→ Directions for this task
Recast the lines below as a two-column CSV with the headers instruction and answer. Each row holds the text of one line's request and the answer to it, and each field is quoted with its line breaks turned into spaces. Cover every line and omit the pictures.

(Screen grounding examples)
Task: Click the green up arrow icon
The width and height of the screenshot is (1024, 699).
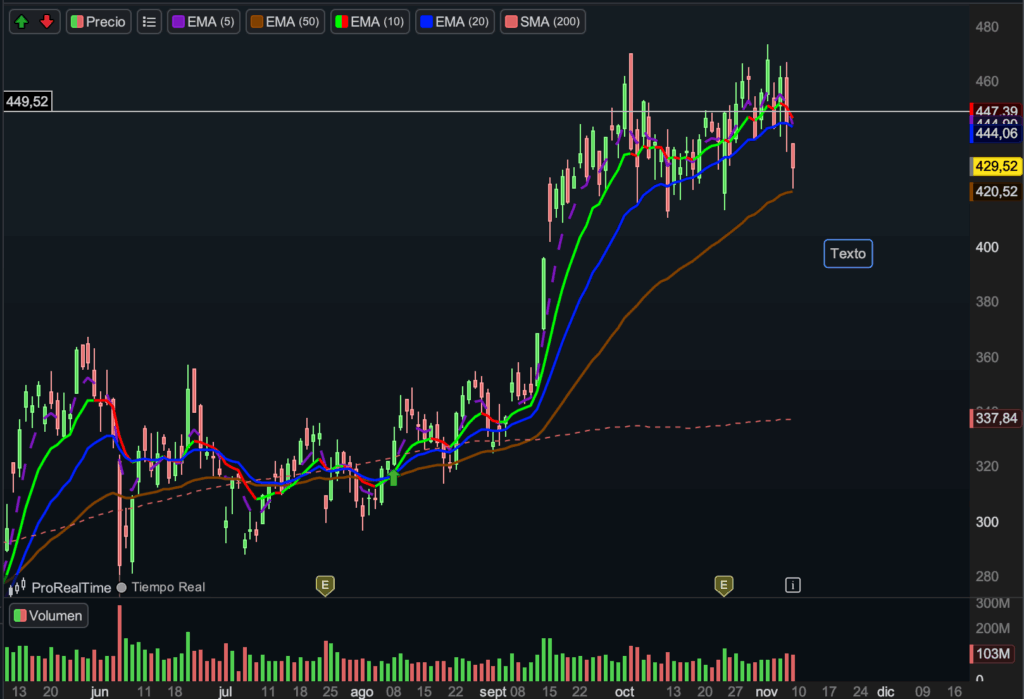Action: coord(22,21)
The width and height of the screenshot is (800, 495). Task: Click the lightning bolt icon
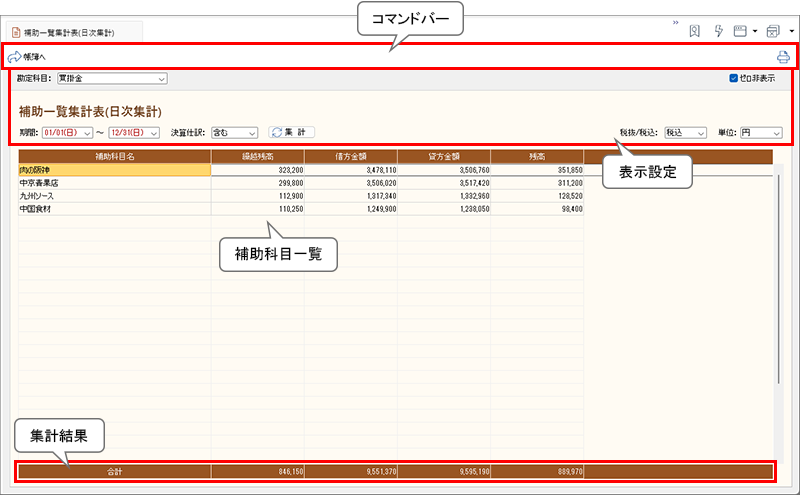[718, 31]
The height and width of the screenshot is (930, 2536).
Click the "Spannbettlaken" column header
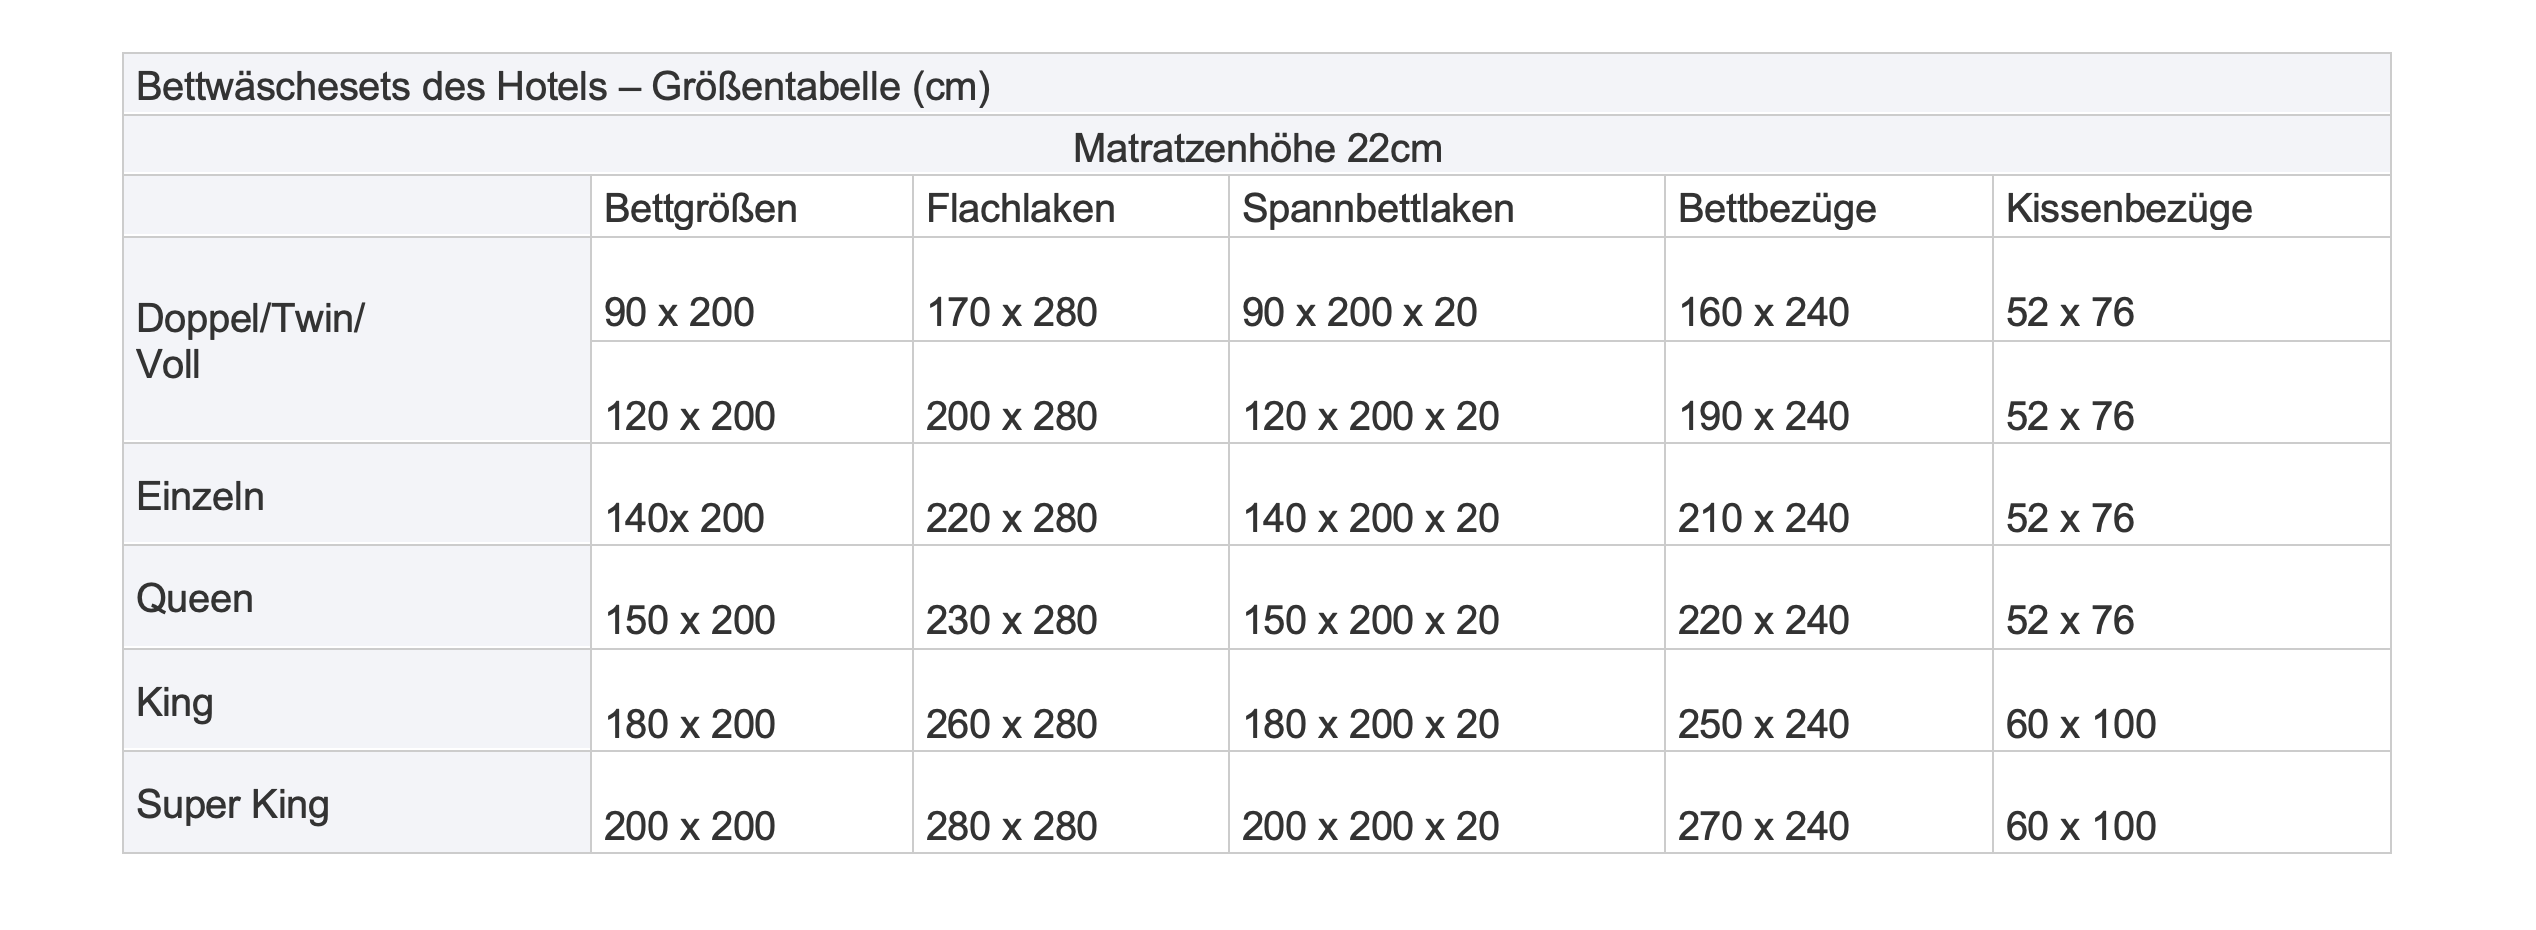tap(1377, 209)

→ Result of this exercise
instruction,answer
"Task: Click the green up arrow icon The width and height of the screenshot is (1024, 699).","Action: coord(22,21)"
"The width and height of the screenshot is (800, 495). Task: Click the lightning bolt icon","[718, 31]"
"The height and width of the screenshot is (930, 2536). Click the ""Spannbettlaken"" column header","tap(1377, 209)"